ACTION ITEM: Repeat every entry in full. Match each line exactly.

Saved entries
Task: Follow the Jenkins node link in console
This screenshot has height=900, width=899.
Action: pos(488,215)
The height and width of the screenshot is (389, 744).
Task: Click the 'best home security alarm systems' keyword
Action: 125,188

ANSWER SPACE:
Task: Follow the Jenkins node link in console
This screenshot has height=900, width=899.
Action: pos(488,215)
The height and width of the screenshot is (389, 744).
Task: Click the 'best home security alarm systems' keyword
Action: 125,188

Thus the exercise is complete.